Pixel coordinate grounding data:
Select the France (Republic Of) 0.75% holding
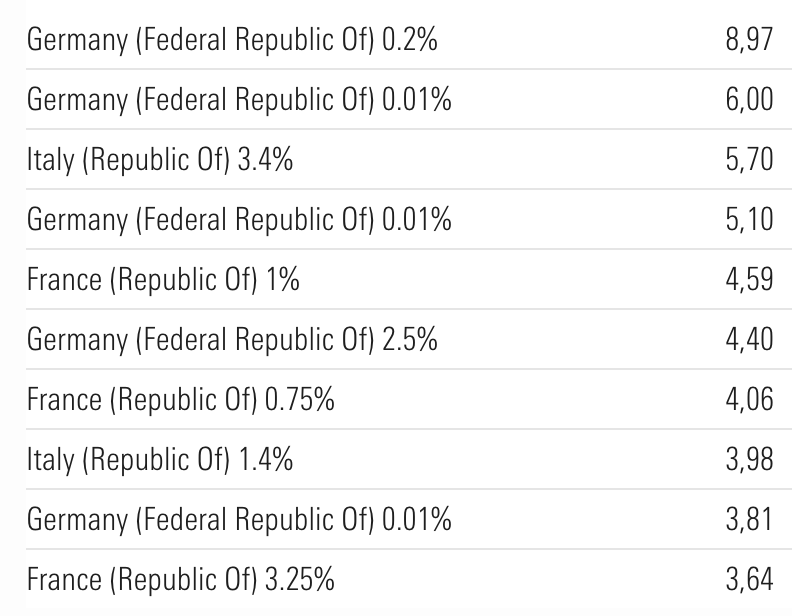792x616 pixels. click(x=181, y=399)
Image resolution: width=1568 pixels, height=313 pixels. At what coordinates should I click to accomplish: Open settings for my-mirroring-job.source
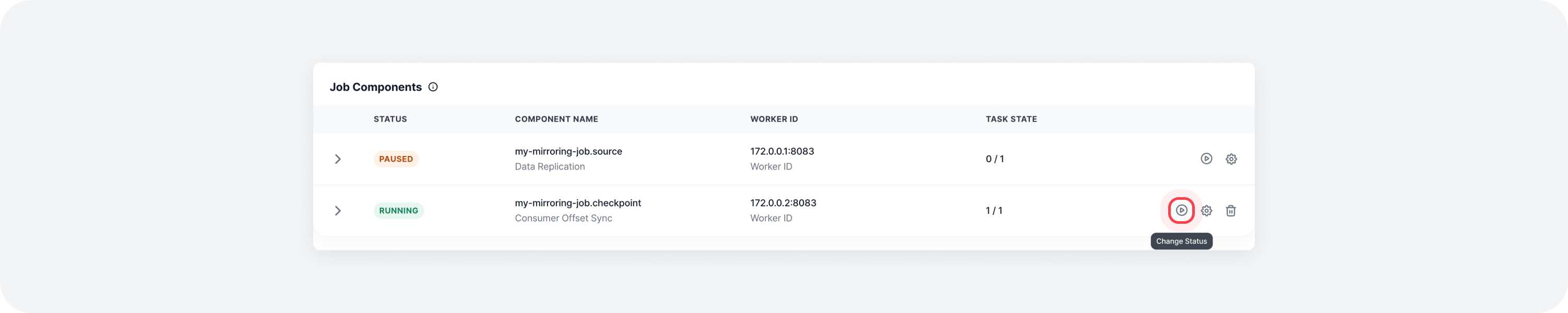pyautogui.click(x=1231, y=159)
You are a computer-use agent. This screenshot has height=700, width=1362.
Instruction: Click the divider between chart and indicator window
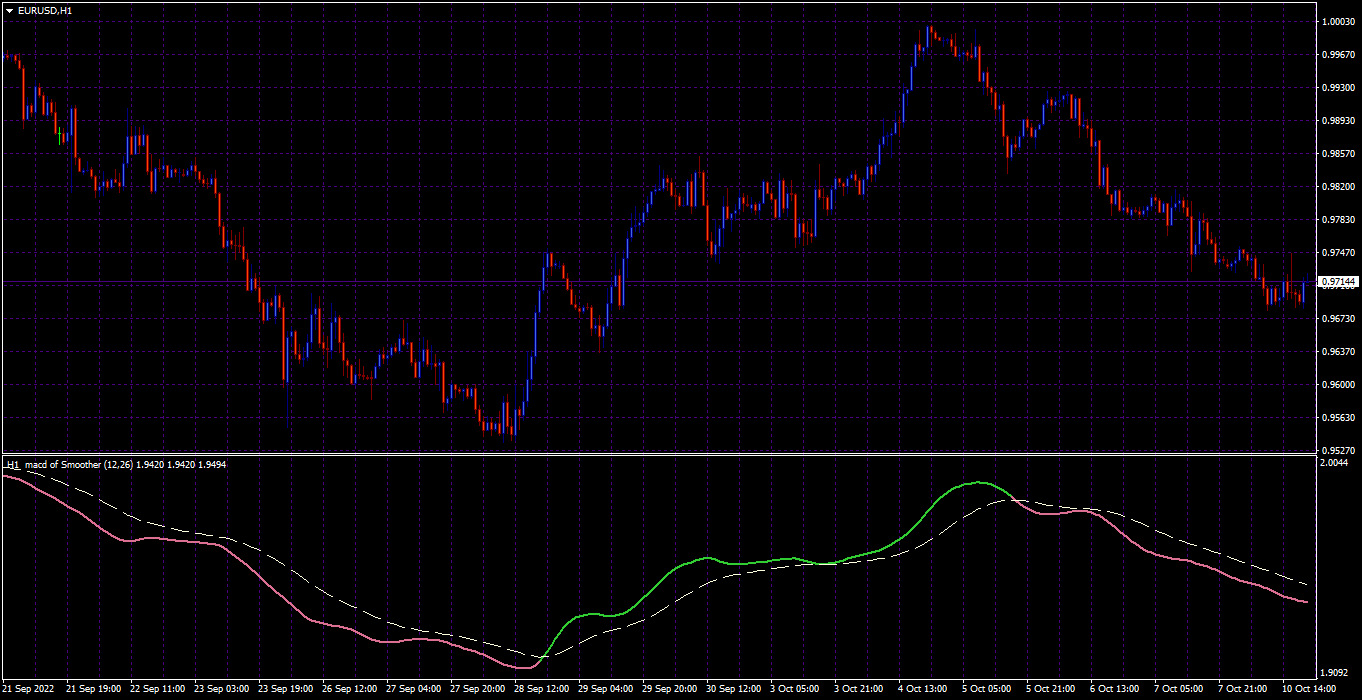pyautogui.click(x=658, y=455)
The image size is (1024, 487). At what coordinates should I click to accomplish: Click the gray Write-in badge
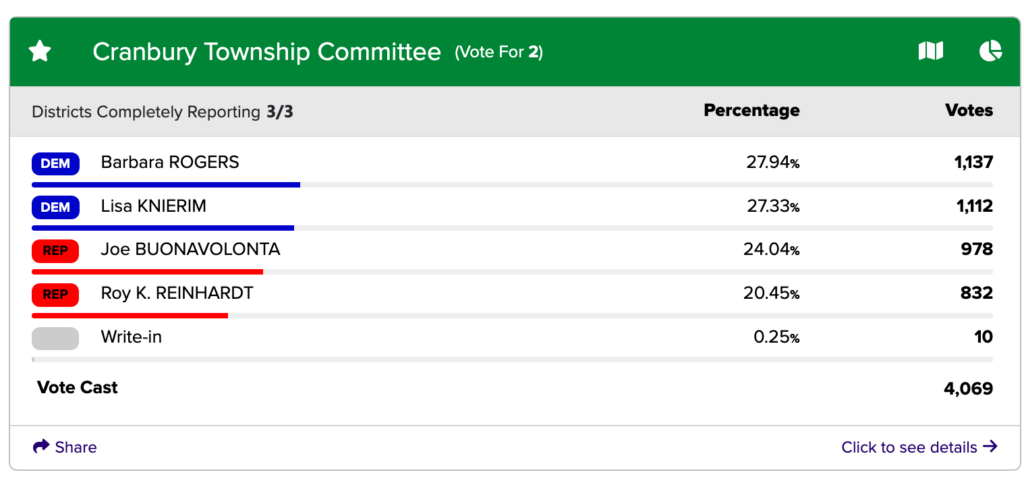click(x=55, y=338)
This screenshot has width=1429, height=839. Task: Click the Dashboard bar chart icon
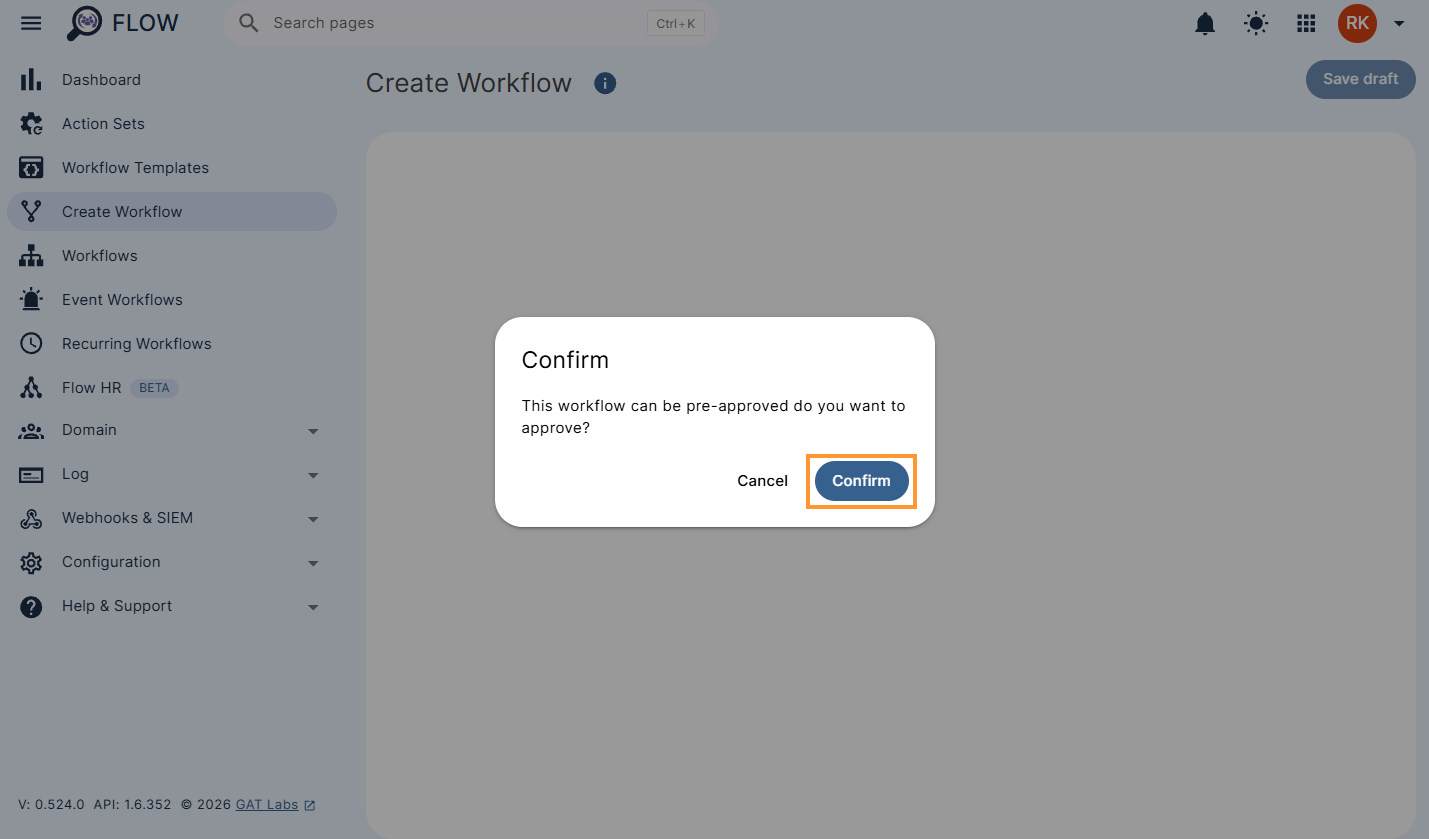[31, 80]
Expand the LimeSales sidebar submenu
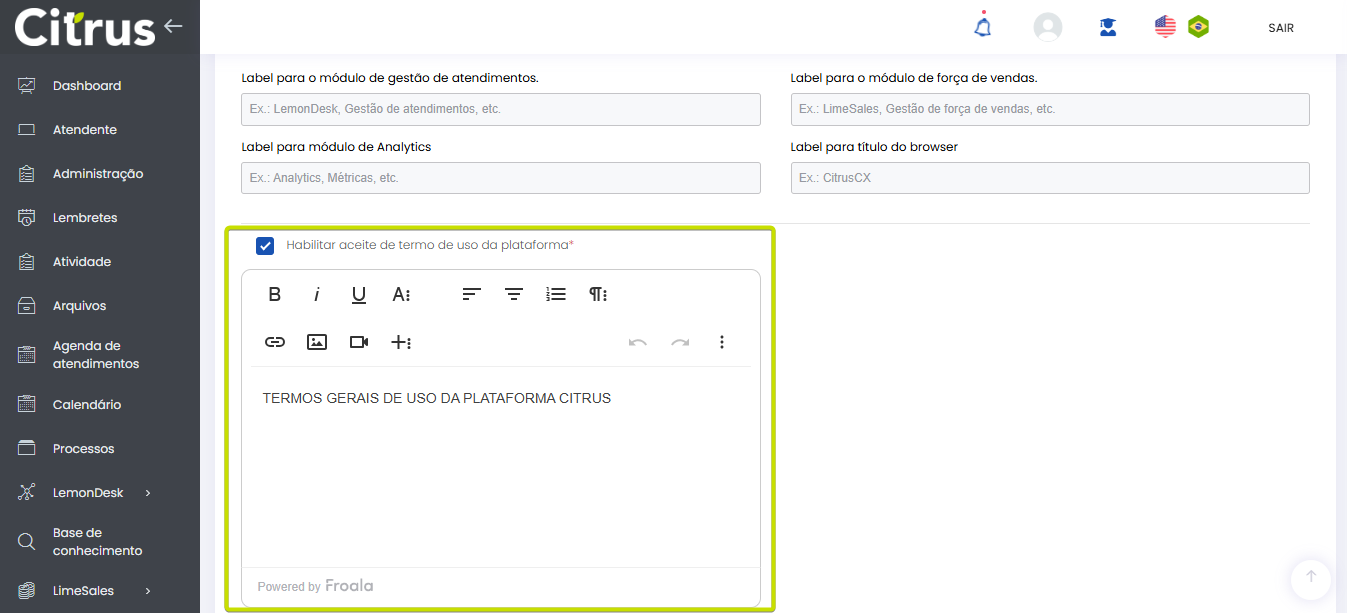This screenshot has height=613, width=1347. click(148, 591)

* Work instructions
For this exercise, transcribe the data exactly but without its pictures.

* Task solution
Select the France (Republic Of) 0.75% holding
792x616 pixels. click(x=181, y=399)
Image resolution: width=1568 pixels, height=313 pixels. At what coordinates should I click to accomplish: Open settings for my-mirroring-job.source
pyautogui.click(x=1231, y=159)
You are a computer-use agent. This screenshot has height=700, width=1362.
Instruction: Click the divider between chart and indicator window
pyautogui.click(x=658, y=455)
The image size is (1024, 487). At what coordinates should I click to accomplish: Click the gray Write-in badge
click(x=55, y=338)
This screenshot has width=1429, height=839. Task: Click the Dashboard bar chart icon
[31, 80]
Expand the LimeSales sidebar submenu
This screenshot has height=613, width=1347. click(148, 591)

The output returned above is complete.